天然皮革に似ている見た目をしている安価な素材として、既に幅広い製品に使われている、人工皮革。
しかしながら、その見た目の良さ、その扱いやすさだけを見ていると、今後避けては通れないであろう“劣化”に驚くかもしれません。
人工皮革の“長所と短所”を知っておくことは、そういった現象と上手く付き合うためにも大事なことでしょう。
この記事では、「人工皮革」について解説します。
人工皮革とは?
人工皮革とは、天然皮革の構造をはじめ、その見た目や風合いを模してられている、人工的に作られている素材のこと。
本来、人工皮革は“皮革素材でない”ものの、その見た目がよく似ていることから、名称に「皮革」という言葉が付けられています。
その基本構造は、“不織布”が、立体的構造のある基材(基布)となっており、ポリエステル、ポリウレタン樹脂が重なっている、三次元構造をしています。
人工皮革は、天然皮革の構造を模しているため、天然皮革の性質や特徴が近い場合があります。
人工皮革、合成皮革の違い
人工皮革と合成皮革は、その見た目がとても似ていることから混同されやすいのですが、その構造に明確な違いがあります。
まず、どちらの素材にも、布状の基材と樹脂とが組み合わさっていますが、その基材に“特殊不織布”が使われているかどうかで、「人工皮革」と「合成皮革」が区別されています。
この“特殊不織布”とは、ランダム性三次元立体構造をしている基材に、ポリウレタン樹脂などを含ませたもの。

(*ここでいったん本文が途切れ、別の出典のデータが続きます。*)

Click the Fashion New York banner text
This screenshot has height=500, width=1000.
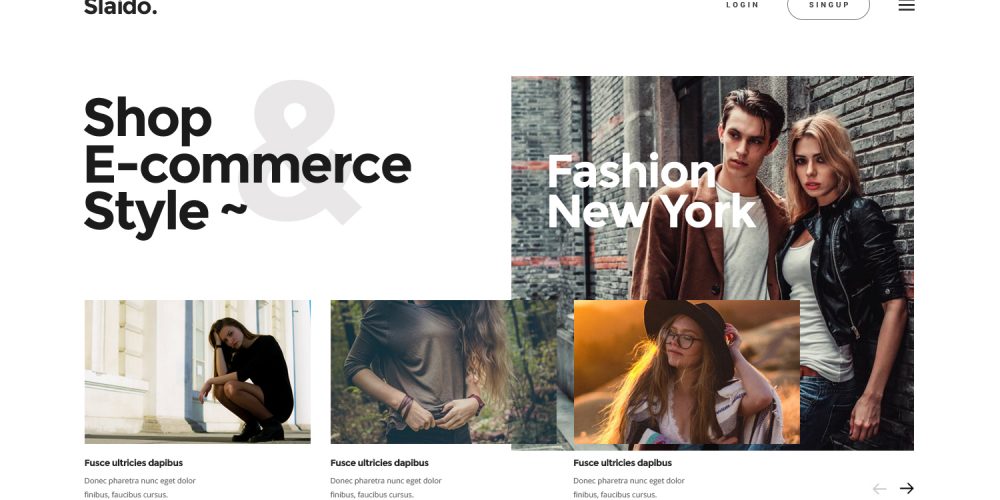pos(652,191)
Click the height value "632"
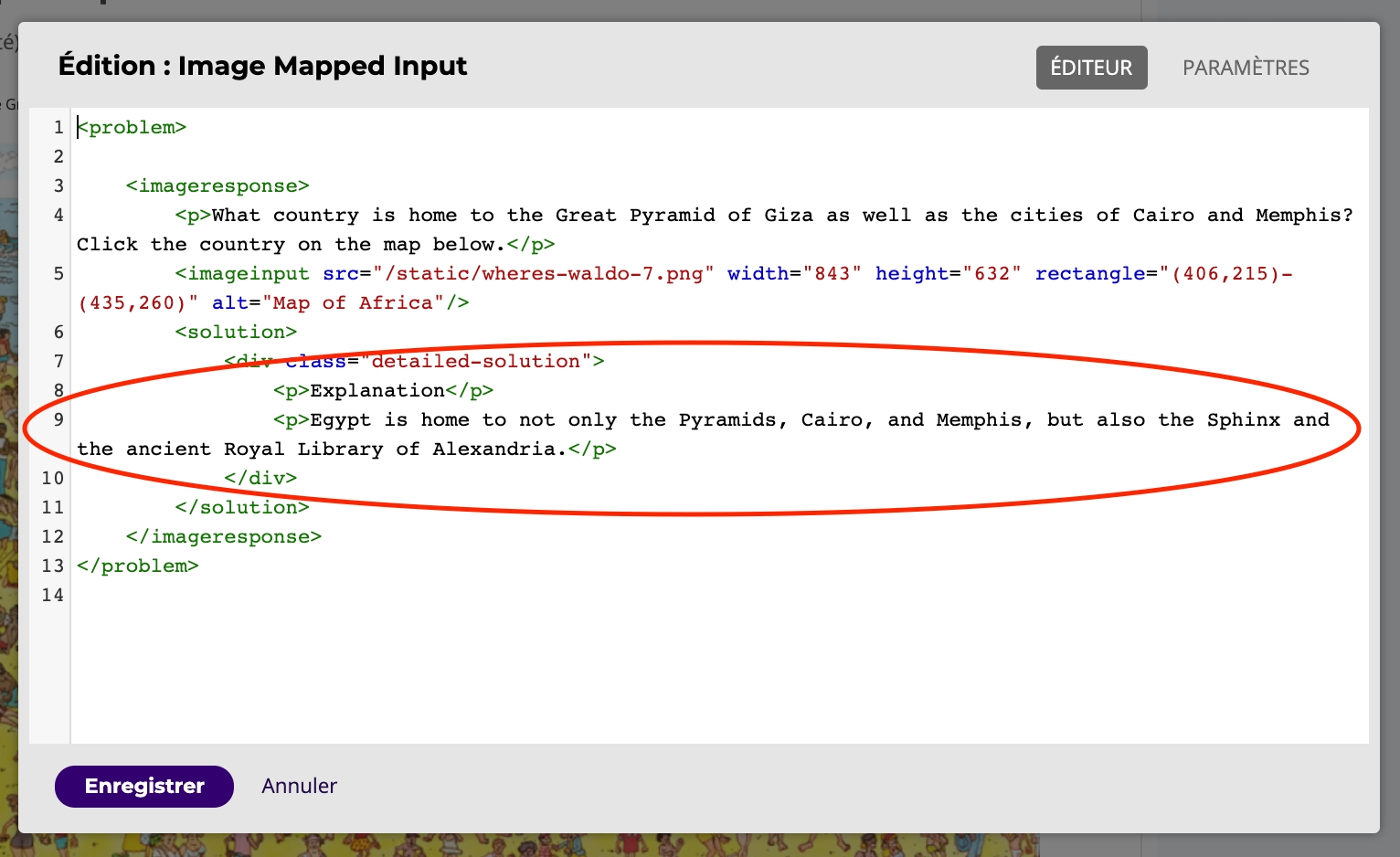The image size is (1400, 857). point(992,274)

ランダム性三次元構造は、天然皮革の繊維構造を模して作られたもので、人工皮革の特徴でもあります。
そのため、“特殊不織布”を使用しているものは「人工皮革」、使用していないものは「合成皮革」となります。
人工皮革の特徴
生産効率を追求するなかで
人工皮革を作るために使用している材料は、どれも安価なものであり、安定供給が見込めるものばかり。
つまり、大量生産に適合している素材となっているため、かなり低い価格で提供がされているのです。
わずかな通気性がある
ランダム性三次元立体構造をしている基材が使われているため、わずかではあるものの通気性があります。

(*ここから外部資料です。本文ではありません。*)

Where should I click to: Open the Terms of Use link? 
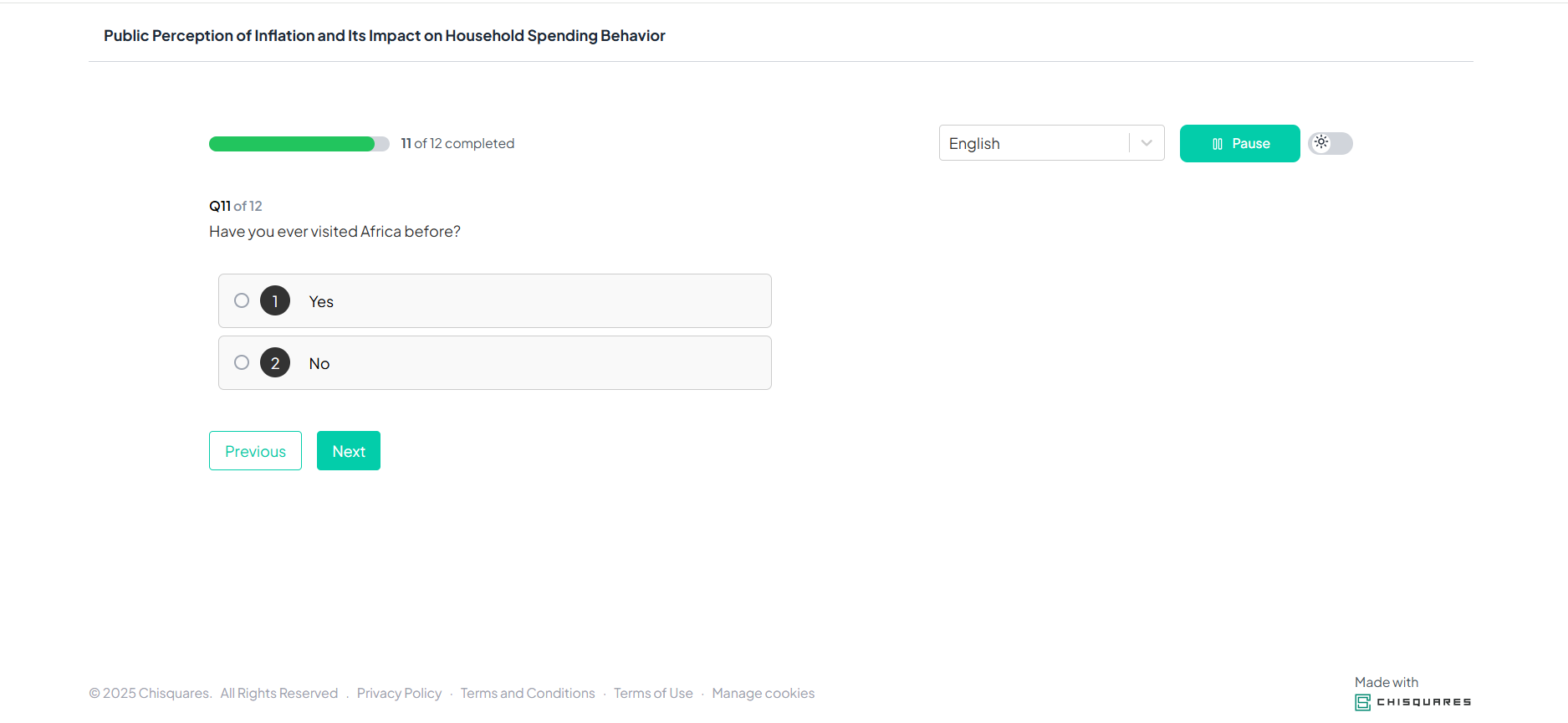coord(653,693)
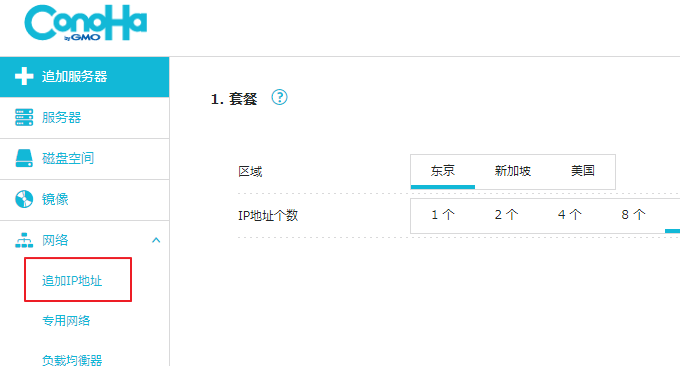Click the plus icon for 追加服务器
The width and height of the screenshot is (680, 366).
(24, 76)
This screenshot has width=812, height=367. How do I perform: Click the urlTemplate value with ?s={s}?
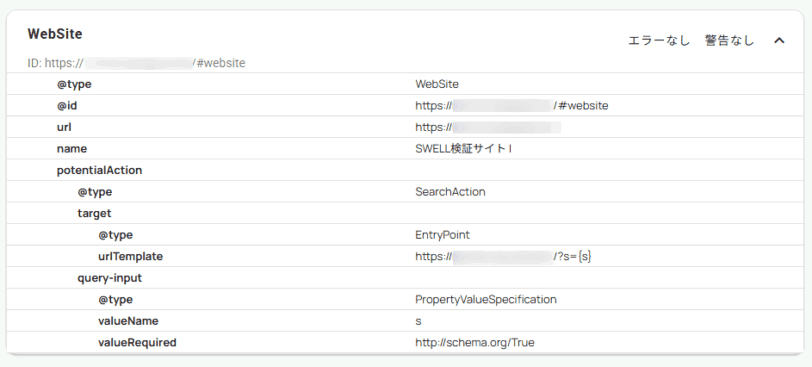click(503, 256)
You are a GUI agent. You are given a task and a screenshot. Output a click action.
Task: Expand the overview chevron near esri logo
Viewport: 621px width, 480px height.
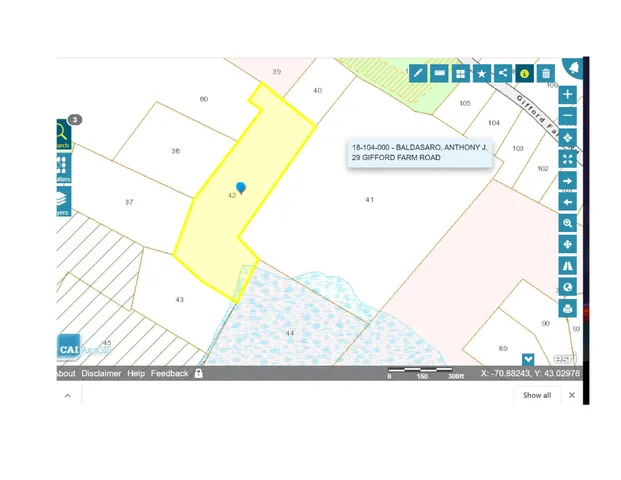click(528, 359)
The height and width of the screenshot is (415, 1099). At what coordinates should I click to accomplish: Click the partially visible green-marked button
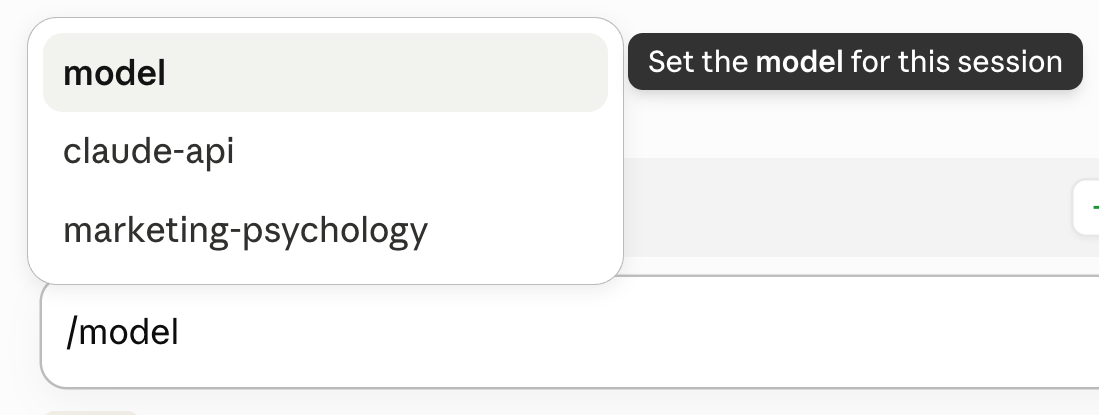click(x=1086, y=208)
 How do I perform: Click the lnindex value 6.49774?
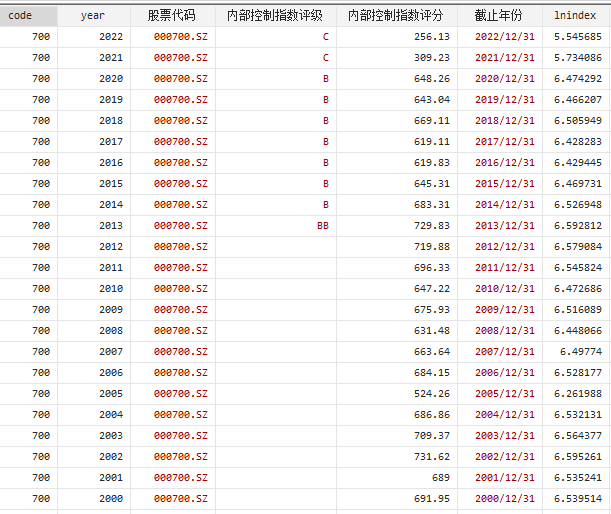[x=581, y=352]
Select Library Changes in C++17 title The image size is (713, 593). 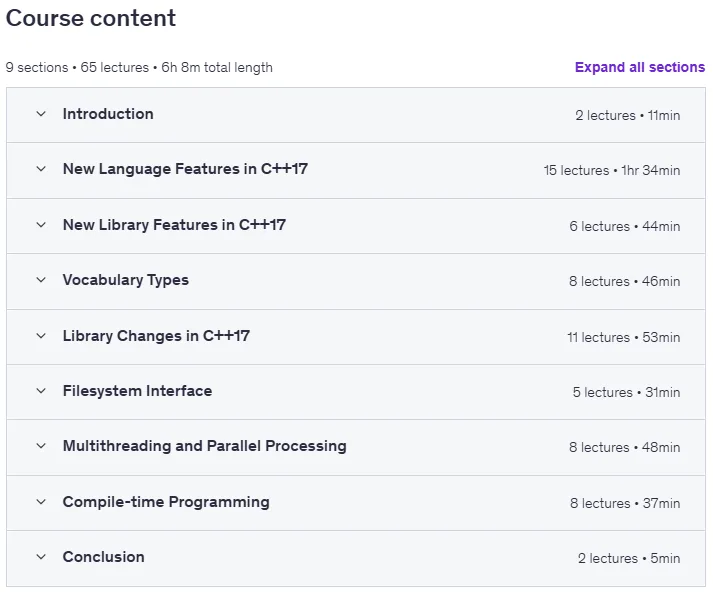click(156, 336)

ただ、“通気性がある”といっても、ポリウレタン樹脂が被膜されているため、天然皮革と比べてみると、かなり通気性が悪いといえます。
また、もともとは布地であるため、非常に軽量であることも特徴といえます。
劣化現象が起きる
ある一定の時間が過ぎると、劣化現象が見受けられるようになります。
劣化現象には、ひび割れ、べたつき、塗膜の剝離などがあり、本来の姿に再度戻すことはできません。
また、劣化現象が発生する条件は、お手入れや使用の有無を問いません。
というのも、人工皮革は、使用の有無にかかわらず、製造された瞬間から劣化が進行していく素材だから。
ですので、どれだけ扱いをよくしても、お手入れをしたとしても、たった数年間で劣化現象が現れるのです。
いわば、一番品質状態がよいのが“製造直後”となり、それ以降は、自然と劣化していくのです。
また、ポリウレタン樹脂は、水分、日光、高温、湿度に弱いため、保管環境や使用環境が悪ければ、たった数か月で劣化現象が見受けられるようになります。
自然環境を害する

人工皮革は、天然素材ではないため、再生利用されることはありません。
また、石油製品のひとつでもあるため、製造される際や燃焼される際には、有害物の排出、マイクロプラスチックが流出することが危惧されています。
二酸化炭素と有害物質が排出されると、その一部は地上や海洋に吸収されていきます。
そして、わたしたち動物の内臓器官の機能を妨げると、生命が危険な状態に陥ることもあるのです。
あまり知られていませんが、自然環境を害するということは、わたしたちの健康を害することにもなるのです。
まとめ
いかがでしたでしょうか?
近年、人工皮革の製造技術が高くなっており、その見た目は、天然皮革と見違えてしまうほど。
しかしながら、天然皮革のような優れた性質を持ち合わせていないことは、頭に入れておきましょう。
もちろん、人工皮革にも魅力はありますが、その利便性の裏側には、絶対的に避けることのできない“寿命”があります。